DOKK / manpages / debian 12 / augustus / filterBam.1.en
FILTERBAM(1)   FILTERBAM(1)

filterBam - filter BAM file for use with AUGUSTUS tools

filterBam --in in.bam --out out.bam [options]

The input file must be sorted lexicographically by 'queryname', with e.g.

•Convert the file into SAM format, sort lexicographically by queryname and convert back again into BAM format.
E.g.
export LC_ALL=C
samtools view -H file.bam > file_sorted.sam
samtools view file.bam | sort -k 1 >> file_sorted.sam
samtools view -bS file_sorted.sam > file_sorted.bam
[be aware: 'export LC_ALL=C' might be used because sort ignores characters like ':']
Also, please bear in mind that this will require converting your BAM file into SAM.

samtools and bamtools provide facilities to do the sorting, but they are not guaranteed to work because of the problem mentioned above.

•In the case of samtools, the command to sort by 'queryname' is:
samtools sort -n -o file_sorted.bam file.bam
For more information check the man page included in samtools distribution.

•bamtools can also sort bam files:
bamtools sort -byname -in file.bam -out file_sorted.bam
but only provides the option to do it by queryname.

-i, --in=in.bam

input file in BAM format

-o, --out=out.bam

output file in BAM format

-u, --uniq

keep only the best match, remove all matches, if the second best is not much worse

-q f, --uniqThresh=f

threshold % for uniq, second best must be lower than this fraction of best to keep the best match (default 0.96)

-b, --best

output all best matches that satisfy minId and minCover

-e n, --minId=n

minimal percentage of identity (default 92)

-c n, --minCover=n

minimal percentage of coverage of the query read (default 80)

-n, --noIntrons

do not allow longer gaps -for RNA-RNA alignments-

-l n, --insertLimit=n

maximum assumed size of inserts (default 10)

-s n, --maxSortesTest=n

test if input file is sorted by query name for this number of alignments (default 100000)

-p, --paired

require that paired reads are on opposite strands of same target. Requires alignment names to contain the suffixes /1,/2 or /f,/r.

-w, --pairwiseAlignments

use in case alignments were done in pairwise fashion

-x n, --maxIntronLen=n

maximal separation of paired reads (default 500000)

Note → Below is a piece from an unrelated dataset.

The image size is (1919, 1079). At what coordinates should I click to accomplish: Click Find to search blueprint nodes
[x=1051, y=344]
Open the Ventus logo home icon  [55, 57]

-d file, --pairBedFile=file

file name of pairedness coverage: a BED format file in which for each position the number of filtered read pairs is reported that contain the position in or between the reads

-g file, --commonGeneFile=file

file name in which to write cases where one read maps several different genes

-t n, --threads=n

use n threads for compression/decompression (default 1); available only if library SeqLib >= 1.2 is used

-v, --verbose

output debugging info

-h, --help

produce help message.

AUGUSTUS was written by M. Stanke, O. Keller, S. König, L. Gerischer and L. Romoth.

An exhaustive documentation can be found in the file /usr/share/doc/augustus/README.md.gz.